Text shown:

A California-based cancer treatment chain with clinics in multiple states has agreed to pay more than $2 million to resolve a whistleblower’s allegations that its Illinois clinics submitted false claims for radiation oncology services to Medicare, the U.S. Justice Department announced.
According to the Justice Department, Vantage Oncology LLC of Manhattan Beach, Calif., both double billed and overbilled Medicare for certain procedures, billed for services that lacked supporting documentation, and billed for radiation treatments it administered without proper supervision from a physician. The lawsuit alleged that the fraud occurred from 2007 through June 2012.
This $2.08-million settlement resolves a lawsuit filed by former Vantage employee Suleiman Refaei under the qui tam, or whistleblower provisions of the False Claims Act, which allow private citizens with knowledge of fraud against federally funded programs and agencies to sue on behalf of the U.S. government. In exchange, the whistleblower shares up to 30 percent of the recovery. In this case, Mr. Refaei will receive $354,450 for his role in exposing the alleged fraud at the Vantage clinics.
“Billing Medicare for patient care that is not necessary or appropriate contributes to the soaring costs of health care,” said Assistant U.S. Attorney General for the Civil Division Stuart Delery. “The Department of Justice is committed to protecting public funds and guarding against abuse of the Medicare system.”
“Cheating taxpayers by double billing, overbilling and wrongly billing for services without required medical oversight will not be tolerated,” said U.S. Department of Health and Human Services Special Agent Lamont Pugh.
The federal False Claims Act has become one of the government’s most powerful tools in fighting fraud that targets Medicare, Medicaid, and other taxpayer-funded government programs. According to the Justice Department, more than $16.7 billion dollars have been recovered through False Claims Act whistleblower cases since January 2009. Nearly $12 billion of those funds were recovered in cases involving fraud against federal health care programs.

Recorded information:

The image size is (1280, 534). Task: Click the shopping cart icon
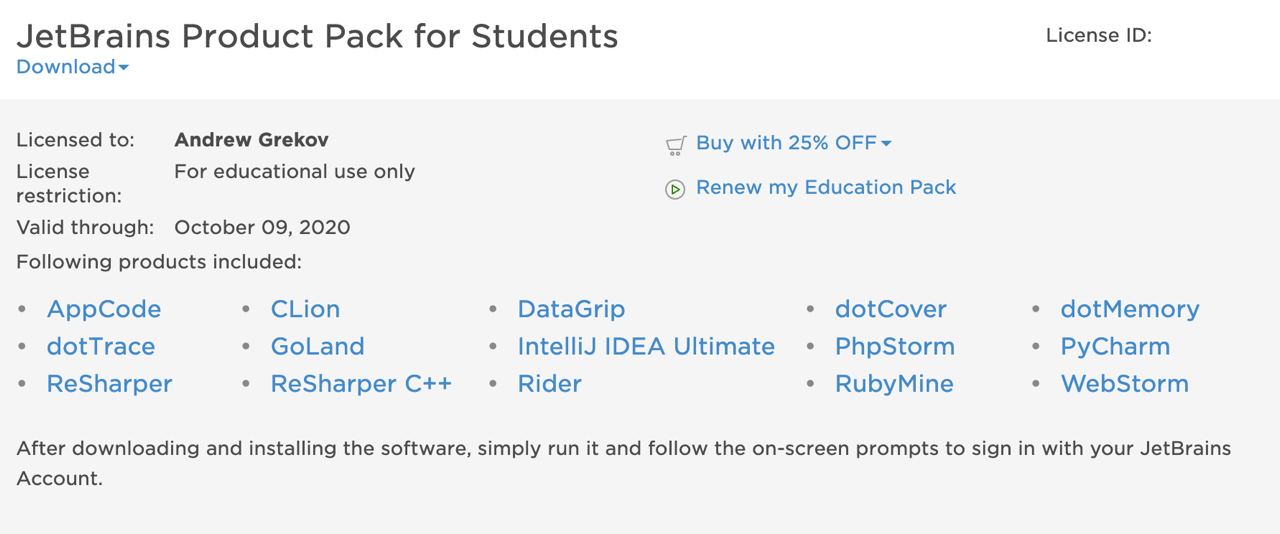(675, 146)
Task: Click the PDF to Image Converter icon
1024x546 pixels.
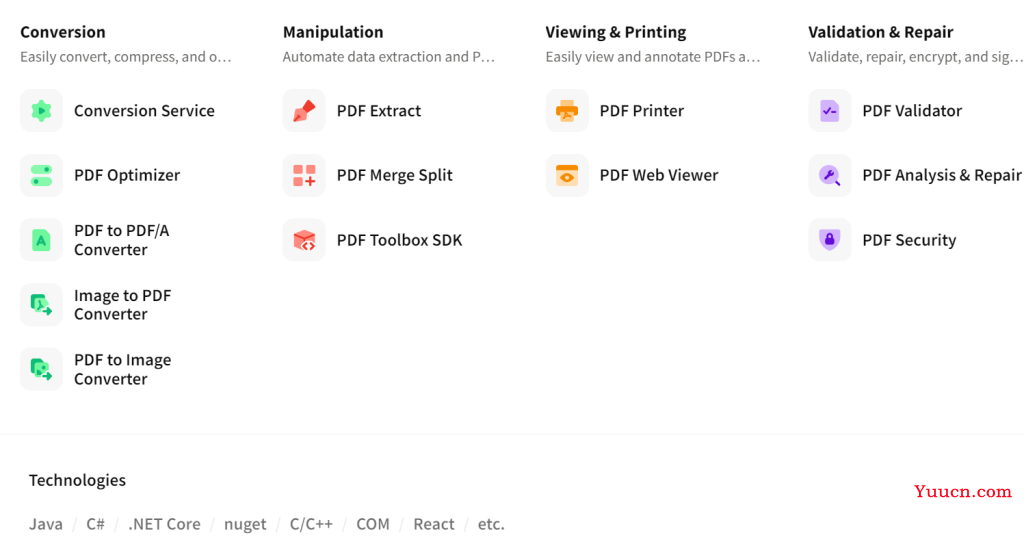Action: click(41, 369)
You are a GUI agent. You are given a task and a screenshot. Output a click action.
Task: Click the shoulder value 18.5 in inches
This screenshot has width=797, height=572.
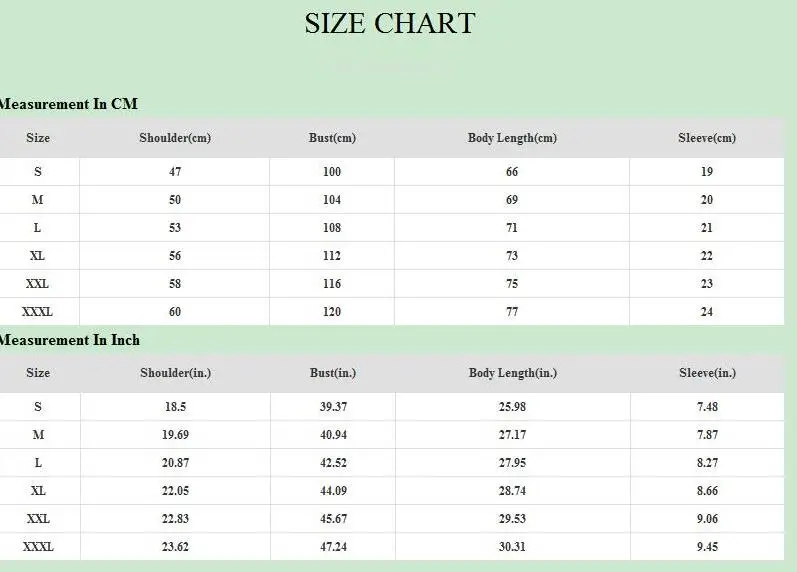click(175, 407)
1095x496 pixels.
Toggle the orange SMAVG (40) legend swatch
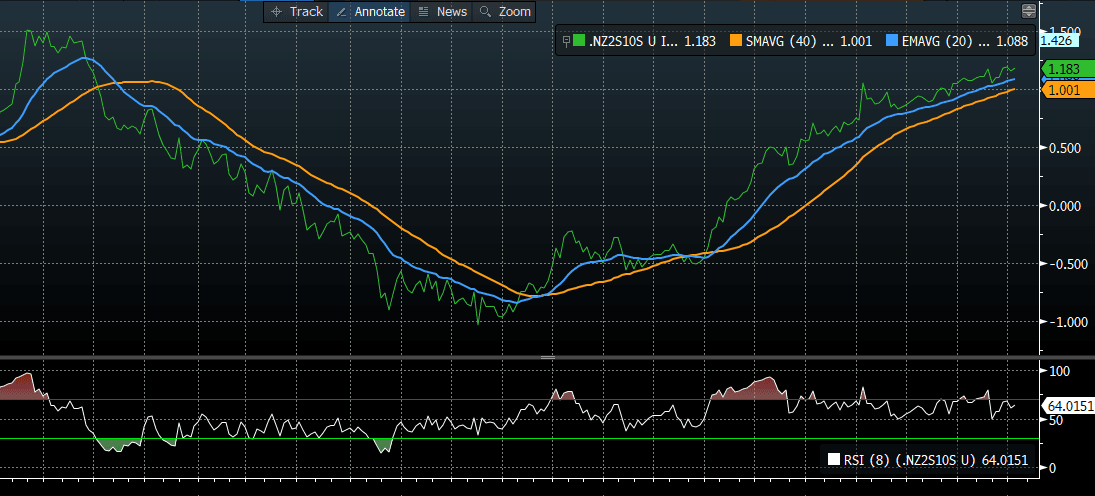(x=737, y=41)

Tasks and exercises:
**A.** Based on the settlement report, say whether each statement agrees with it. Answer yes or no and quote the deciding words. (i) The lawsuit alleged fraud from 2007 through June 2012. (ii) Vantage Oncology is based in Illinois. (iii) Mr. Refaei will receive 30 percent of the settlement.
**B.** Return the part of the settlement report that opens with the words containing "According to the Justice Department, Vantage" and closes with "through June 2012.", copied exactly.
**C.** Rewrite the settlement report's paragraph beginning "This $2.08-million settlement resolves" as a short list that keeps its main facts.

Task-by-task results:
**A.**
(i) Yes: "The lawsuit alleged that the fraud occurred from 2007 through June 2012."
(ii) No: "Vantage Oncology LLC of Manhattan Beach, Calif."
(iii) No: "Mr. Refaei will receive $354,450 for his role in exposing the alleged fraud at the Vantage clinics."

**B.**
According to the Justice Department, Vantage Oncology LLC of Manhattan Beach, Calif., both double billed and overbilled Medicare for certain procedures, billed for services that lacked supporting documentation, and billed for radiation treatments it administered without proper supervision from a physician. The lawsuit alleged that the fraud occurred from 2007 through June 2012.

**C.**
- The $2.08-million settlement resolves a lawsuit filed by former Vantage employee Suleiman Refaei under the qui tam (whistleblower) provisions of the False Claims Act.
- These provisions allow private citizens who know of fraud against federally funded programs and agencies to sue on behalf of the U.S. government.
- In exchange, the whistleblower shares up to 30 percent of the recovery.
- Refaei will receive $354,450.